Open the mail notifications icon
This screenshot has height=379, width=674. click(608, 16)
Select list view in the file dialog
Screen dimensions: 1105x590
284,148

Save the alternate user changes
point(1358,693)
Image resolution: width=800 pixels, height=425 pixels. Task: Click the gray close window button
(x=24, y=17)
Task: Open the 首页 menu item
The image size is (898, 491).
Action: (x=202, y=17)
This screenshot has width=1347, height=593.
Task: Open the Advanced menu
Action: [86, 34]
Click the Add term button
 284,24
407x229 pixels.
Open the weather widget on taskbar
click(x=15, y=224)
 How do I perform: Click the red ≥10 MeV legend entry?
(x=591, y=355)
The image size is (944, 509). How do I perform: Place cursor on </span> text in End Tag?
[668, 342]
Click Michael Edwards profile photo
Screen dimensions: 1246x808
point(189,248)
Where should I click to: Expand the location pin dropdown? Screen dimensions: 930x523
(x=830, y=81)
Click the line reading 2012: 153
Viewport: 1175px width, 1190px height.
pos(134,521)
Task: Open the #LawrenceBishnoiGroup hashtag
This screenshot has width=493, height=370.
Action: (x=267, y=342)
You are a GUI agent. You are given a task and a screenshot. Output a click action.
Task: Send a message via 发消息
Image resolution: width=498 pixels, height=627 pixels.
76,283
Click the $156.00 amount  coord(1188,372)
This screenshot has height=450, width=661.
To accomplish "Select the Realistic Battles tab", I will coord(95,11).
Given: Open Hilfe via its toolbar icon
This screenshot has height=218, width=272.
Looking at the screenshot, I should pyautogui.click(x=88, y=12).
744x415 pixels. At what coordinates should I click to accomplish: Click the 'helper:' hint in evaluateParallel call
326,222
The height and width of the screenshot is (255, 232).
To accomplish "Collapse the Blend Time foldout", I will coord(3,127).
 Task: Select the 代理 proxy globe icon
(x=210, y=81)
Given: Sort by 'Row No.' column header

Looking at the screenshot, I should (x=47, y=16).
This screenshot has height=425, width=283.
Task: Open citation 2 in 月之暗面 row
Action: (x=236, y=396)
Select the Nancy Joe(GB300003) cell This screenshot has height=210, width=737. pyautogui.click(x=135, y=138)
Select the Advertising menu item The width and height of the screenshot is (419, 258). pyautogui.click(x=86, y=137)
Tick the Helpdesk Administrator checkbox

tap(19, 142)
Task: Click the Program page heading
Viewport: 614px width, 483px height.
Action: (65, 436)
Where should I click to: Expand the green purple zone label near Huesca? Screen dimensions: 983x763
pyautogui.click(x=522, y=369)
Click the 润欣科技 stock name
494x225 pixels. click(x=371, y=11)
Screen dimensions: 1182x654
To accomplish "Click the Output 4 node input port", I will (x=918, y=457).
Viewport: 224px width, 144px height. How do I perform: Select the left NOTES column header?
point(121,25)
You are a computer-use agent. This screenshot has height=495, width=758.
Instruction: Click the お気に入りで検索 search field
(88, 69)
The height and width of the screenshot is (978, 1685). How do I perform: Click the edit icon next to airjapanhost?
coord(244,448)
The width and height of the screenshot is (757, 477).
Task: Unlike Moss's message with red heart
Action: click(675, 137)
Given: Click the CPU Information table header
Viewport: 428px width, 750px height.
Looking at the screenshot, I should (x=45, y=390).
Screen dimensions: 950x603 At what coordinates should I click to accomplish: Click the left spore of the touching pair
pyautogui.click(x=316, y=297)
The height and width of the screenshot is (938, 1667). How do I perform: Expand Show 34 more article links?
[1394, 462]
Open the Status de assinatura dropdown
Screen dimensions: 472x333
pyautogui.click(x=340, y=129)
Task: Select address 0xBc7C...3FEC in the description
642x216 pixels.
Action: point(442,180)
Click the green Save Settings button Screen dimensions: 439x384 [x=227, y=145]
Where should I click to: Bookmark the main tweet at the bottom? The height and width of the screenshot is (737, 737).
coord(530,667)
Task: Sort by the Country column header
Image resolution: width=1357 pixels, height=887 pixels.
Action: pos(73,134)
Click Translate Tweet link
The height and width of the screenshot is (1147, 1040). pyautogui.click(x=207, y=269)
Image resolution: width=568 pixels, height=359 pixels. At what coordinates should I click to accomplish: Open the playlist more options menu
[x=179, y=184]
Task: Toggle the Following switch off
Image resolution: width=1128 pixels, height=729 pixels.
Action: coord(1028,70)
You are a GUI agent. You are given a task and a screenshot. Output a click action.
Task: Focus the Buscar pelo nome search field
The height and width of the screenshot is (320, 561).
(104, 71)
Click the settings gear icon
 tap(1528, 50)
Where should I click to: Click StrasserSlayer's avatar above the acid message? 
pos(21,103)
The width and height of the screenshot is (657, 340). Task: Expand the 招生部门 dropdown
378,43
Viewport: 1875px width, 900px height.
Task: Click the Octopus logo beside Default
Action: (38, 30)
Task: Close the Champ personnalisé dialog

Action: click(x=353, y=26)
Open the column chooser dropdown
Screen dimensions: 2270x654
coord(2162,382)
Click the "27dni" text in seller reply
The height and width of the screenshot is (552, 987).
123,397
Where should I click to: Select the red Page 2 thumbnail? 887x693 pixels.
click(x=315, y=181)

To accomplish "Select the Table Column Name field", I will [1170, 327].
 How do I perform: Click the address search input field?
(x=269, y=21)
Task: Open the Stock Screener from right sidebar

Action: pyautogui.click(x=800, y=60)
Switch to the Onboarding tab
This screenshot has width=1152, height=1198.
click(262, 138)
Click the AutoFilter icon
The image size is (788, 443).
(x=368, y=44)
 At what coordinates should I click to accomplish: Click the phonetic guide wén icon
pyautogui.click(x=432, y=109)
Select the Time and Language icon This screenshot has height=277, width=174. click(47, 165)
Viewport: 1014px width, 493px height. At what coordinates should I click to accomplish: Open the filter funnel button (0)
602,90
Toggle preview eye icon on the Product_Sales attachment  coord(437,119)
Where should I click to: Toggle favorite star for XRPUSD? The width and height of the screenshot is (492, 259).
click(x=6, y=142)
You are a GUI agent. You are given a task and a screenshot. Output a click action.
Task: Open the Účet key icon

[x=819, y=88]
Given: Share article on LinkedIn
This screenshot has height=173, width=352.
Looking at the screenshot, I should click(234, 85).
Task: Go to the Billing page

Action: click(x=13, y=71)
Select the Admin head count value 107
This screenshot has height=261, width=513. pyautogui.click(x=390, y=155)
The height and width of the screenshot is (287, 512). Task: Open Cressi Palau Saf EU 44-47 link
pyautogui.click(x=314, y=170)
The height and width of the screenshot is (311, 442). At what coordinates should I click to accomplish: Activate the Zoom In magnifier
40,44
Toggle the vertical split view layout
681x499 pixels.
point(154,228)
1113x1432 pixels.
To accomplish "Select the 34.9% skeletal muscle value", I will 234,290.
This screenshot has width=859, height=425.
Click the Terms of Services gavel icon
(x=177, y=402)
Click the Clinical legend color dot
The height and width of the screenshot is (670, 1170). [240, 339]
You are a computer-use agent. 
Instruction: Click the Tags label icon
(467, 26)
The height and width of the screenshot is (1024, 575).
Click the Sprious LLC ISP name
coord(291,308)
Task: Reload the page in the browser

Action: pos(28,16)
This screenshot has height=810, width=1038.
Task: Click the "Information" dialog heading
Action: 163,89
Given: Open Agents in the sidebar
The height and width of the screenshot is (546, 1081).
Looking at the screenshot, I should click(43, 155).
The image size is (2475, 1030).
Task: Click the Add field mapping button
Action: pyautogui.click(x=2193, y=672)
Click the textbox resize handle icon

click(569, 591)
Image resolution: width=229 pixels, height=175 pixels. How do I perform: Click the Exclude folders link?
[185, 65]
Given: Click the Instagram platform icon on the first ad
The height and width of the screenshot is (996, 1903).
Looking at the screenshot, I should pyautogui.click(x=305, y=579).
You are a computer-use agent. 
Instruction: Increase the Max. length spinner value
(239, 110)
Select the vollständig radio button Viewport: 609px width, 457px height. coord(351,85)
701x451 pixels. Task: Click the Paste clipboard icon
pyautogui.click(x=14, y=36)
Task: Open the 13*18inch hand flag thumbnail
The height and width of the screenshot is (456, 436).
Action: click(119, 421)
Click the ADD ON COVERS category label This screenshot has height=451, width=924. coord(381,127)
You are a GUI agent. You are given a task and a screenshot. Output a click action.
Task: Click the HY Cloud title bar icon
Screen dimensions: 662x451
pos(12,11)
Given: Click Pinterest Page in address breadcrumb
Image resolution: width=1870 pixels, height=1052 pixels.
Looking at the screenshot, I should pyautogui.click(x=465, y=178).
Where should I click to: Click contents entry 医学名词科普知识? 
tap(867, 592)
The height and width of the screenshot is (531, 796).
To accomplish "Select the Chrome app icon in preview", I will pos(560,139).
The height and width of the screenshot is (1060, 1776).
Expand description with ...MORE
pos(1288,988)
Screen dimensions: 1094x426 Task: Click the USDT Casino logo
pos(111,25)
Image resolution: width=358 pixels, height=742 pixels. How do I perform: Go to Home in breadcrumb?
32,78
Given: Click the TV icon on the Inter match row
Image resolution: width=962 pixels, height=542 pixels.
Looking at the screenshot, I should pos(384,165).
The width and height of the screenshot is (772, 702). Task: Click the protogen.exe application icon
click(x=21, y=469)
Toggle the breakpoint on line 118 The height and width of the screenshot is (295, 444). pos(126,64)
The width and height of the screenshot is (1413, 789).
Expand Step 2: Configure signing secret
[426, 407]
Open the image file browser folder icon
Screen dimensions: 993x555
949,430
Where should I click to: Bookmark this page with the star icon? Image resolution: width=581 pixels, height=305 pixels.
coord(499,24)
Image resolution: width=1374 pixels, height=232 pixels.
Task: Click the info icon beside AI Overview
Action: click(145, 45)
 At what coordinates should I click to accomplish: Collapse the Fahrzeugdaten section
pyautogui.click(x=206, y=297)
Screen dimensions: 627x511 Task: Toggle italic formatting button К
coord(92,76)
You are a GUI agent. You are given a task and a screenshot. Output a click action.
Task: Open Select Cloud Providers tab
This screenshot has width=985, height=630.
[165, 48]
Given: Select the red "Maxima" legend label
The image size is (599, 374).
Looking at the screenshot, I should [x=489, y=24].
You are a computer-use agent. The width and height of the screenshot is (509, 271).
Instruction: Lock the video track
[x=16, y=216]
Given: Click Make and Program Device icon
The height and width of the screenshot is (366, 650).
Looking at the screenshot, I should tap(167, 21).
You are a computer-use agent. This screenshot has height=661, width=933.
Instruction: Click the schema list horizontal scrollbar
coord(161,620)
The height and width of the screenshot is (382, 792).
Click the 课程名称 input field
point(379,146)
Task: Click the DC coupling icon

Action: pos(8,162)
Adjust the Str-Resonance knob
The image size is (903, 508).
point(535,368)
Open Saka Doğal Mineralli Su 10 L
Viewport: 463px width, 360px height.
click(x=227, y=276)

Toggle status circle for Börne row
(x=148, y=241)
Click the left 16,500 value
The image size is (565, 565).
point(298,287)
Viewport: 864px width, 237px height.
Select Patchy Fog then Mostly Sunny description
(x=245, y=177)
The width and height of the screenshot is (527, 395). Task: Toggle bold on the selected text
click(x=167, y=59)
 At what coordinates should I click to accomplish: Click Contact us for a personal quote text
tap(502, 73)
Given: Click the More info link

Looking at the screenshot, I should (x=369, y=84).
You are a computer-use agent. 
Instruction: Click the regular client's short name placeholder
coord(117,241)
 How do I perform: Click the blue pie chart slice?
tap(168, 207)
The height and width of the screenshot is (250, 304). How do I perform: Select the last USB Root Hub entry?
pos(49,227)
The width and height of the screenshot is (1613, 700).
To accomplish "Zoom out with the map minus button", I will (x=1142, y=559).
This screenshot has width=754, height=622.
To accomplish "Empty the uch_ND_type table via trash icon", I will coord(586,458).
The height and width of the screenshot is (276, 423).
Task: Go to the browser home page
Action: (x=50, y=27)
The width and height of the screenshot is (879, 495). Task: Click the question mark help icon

Problem to solve => Revise the entries from the beginning through the line containing "(x=24, y=17)", substituting "guest user" for "alternate user" and leaving everything else as it stands.

Task output =>
Open the mail notifications icon
This screenshot has height=379, width=674. click(608, 16)
Select list view in the file dialog
Screen dimensions: 1105x590
284,148

Save the guest user changes
point(1358,693)
Image resolution: width=800 pixels, height=425 pixels. Task: Click the gray close window button
(x=24, y=17)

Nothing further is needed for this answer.